I found mainly two solutions for this problem:


Using a database (so-called collection-managers)
file-type-dependent (i.e. iTunes, Amarok, Griffith)
mainly file-type-independent (i.e. Tellico, GCstar, Data Crow)

Using a specialized file-system (i.e. tagsistant, tagfs)
To me the solutions of category 1 are complicated: you need to install software with many dependencies (X, graphic-libs, ...). The solutions of 1.1 seem to be a no-go: one program for your ebooks, one for your mp3s, and so on.

I'm searching for a clean, efficient "UNIX-way". To me the solutions of category 2 seem to be the best.


My questions:

Is there a way of sorting files in file-trees more efficient? (file/folder naming strategy)
How do you keep track of your files?
Is there another common way of sorting files (that I didn't mention) than sorting them in file trees?
If tagging files is the best option to add meta-informations to files, is there a proved FreeBSD-way?


----------



## Morte (Mar 4, 2012)

I think usage is probably the first consideration. Most of what computers are used for fall into a handful of categories. You have documents, pictures, movies, music, and maybe other projects (programming/design/etc). I think that's the first step in organizing. 

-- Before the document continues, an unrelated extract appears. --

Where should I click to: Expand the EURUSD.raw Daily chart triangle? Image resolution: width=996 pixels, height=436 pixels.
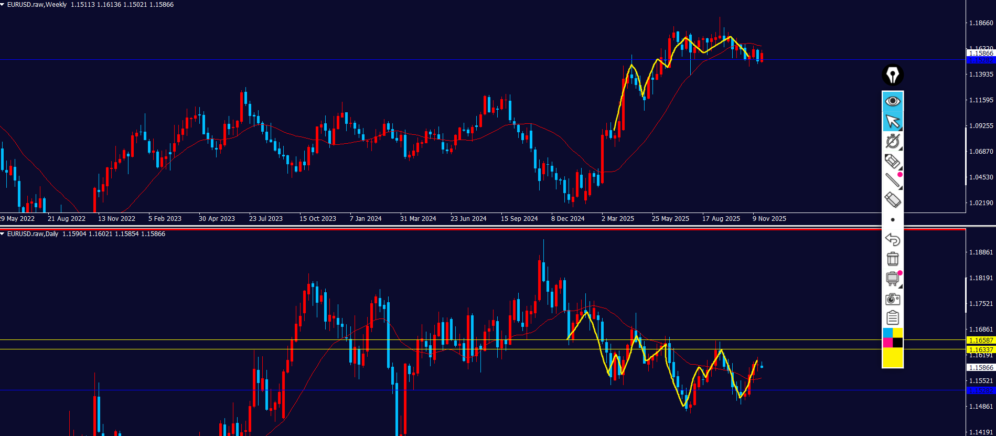pyautogui.click(x=3, y=234)
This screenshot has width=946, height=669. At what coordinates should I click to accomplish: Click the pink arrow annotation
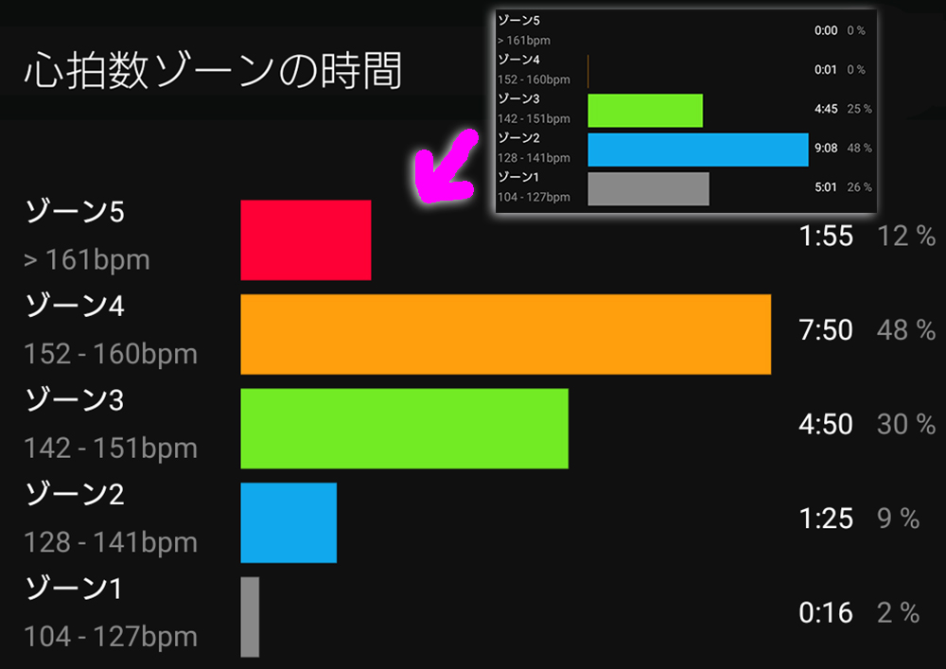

One method would be putting everything for one type together. Like all Star Trek movies, pictures, documents together, but I think that doesn't organize things according to how they are used.  For instance I may want to watch a ST movie, but how likely is it that I'd want to watch a movie AND look at pictures from it? I personally never access things that way.

I hear what you're saying about "tagging" and I gave up on that long ago.  I have a lot of music coming from all over the place, and making sure the tags are consistent is way too much work.  Another problem is that much of my music isn't in english and I wouldn't even know how to search for songs in Russian and Japanese. So my music strategy was.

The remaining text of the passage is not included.